Once you've finished your heart-write session, please visit that day's page here in our Writers Haven to share your experience and insights, and if needed, to ask me for help with your heart-writing process. There is a link in your daily email, or at the top of the sidebar to the right.
Reading what your co-participants share about their experience will enrich your own experience. You'll see that everyone's experience is different, and yet somehow the same. In that way, sharing will accelerate your growth.
And as you write to share your experience with your co-HeartWriters, you will flex your writing muscles in a new way. When you share, you move from heart-writing for content and pure self-expression toward writing to communicate.
How far into that transition can you bring the ease of heart-writing?
Dive in. Write on!
The biggest part of better boundaries is awareness. Training your mind to stay present (not hyper vigilant, present) helps you stay safe.
But how? One very effective way is to meditate. Two weeks of daily meditation before your daily heart-write will make a difference. Research supports that.
And so I encourage you to be meditative even if you choose to practice Reiki or light touch self care. You can observe your breath lightly (not focussing or concentrating, just being aware) or simply keep your awareness indrawn, noticing your inner experience without drawing conclusions or interpretations.
I look forward to you noticing the changes that come with consistent daily spiritual practice. Meanwhile, there is something you can do right now that has an immediate effect.
As in RIGHT now. No matter when NOW is.
The fastest way to get present is to bring your awareness to your body. Your body has naturally strong, clear boundaries. You might not know your emotional boundaries (yet), but once you bring your awareness to your body, you know where your body is and where it is not.
The fastest way to bring your awareness to your body is to flex the large muscles in the lower body, the ones you sit on (your glutes), and the muscles at the front and back of your thighs (quads and hamstrings, respectively).
Develop the habit of bringing your awareness to those muscles, flexing, holding, and releasing them.

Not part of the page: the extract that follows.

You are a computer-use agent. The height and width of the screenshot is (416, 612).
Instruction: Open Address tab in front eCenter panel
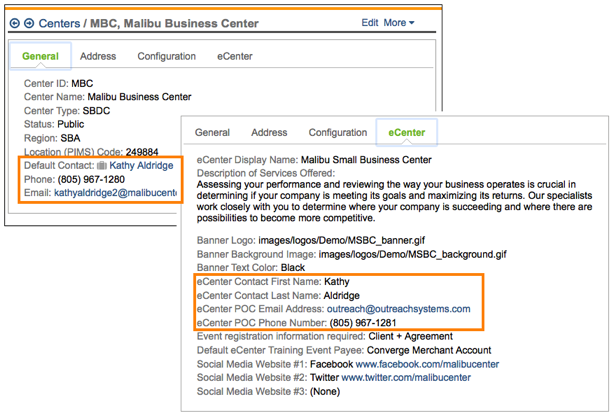[x=269, y=132]
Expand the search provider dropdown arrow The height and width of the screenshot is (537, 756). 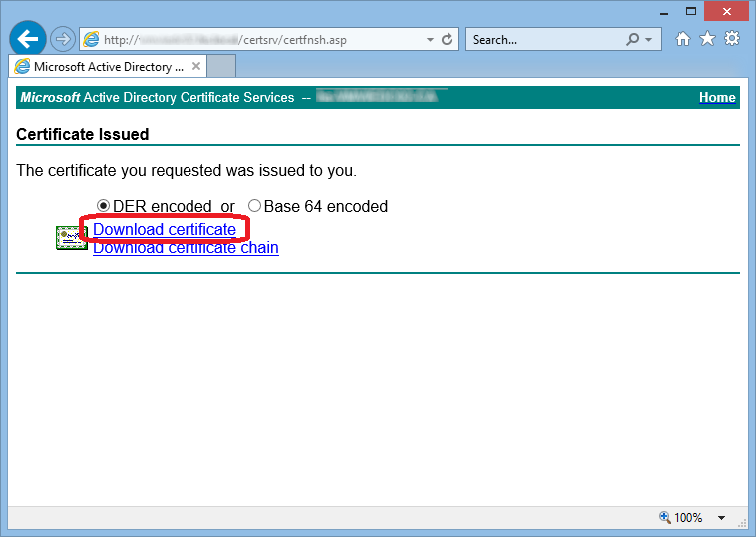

Let's start now. Meaning, let's actually do this, now. No need to change your clothes and it doesn't matter if you've just eaten.
Although you will get so you can flex those muscles while standing — which means you can literally practice this anywhere — let's start sitting in a chair, feet flat on the floor.
Begin with your glutes. Flexing them makes you taller in your seat. Flex, hold, release a few times. (Bonus tip! You can protect your lower back by engaging your glutes before bending forward.)
Now alternate pressing your right heel into the floor, and then your left. Notice how that engages your quads, the muscles on the top of your thighs.
And finally, alternate dragging each heel back toward your chair, but without actually moving your heel. The goal is to engage the hamstrings. It's not a problem if you engage other muscles in your legs, such as your calves, at the same time. You don't have to isolate the muscles, just flex them.
Now check-in with yourself. How do you feel? What's different now than how you felt before you started engaging your muscles? Please share the difference it makes in a comment below.
Your assignment, should you choose to accept: Get in the habit of checking in with your body throughout the day, flexing those muscle groups and getting present. Notice the difference your new grounding habit makes.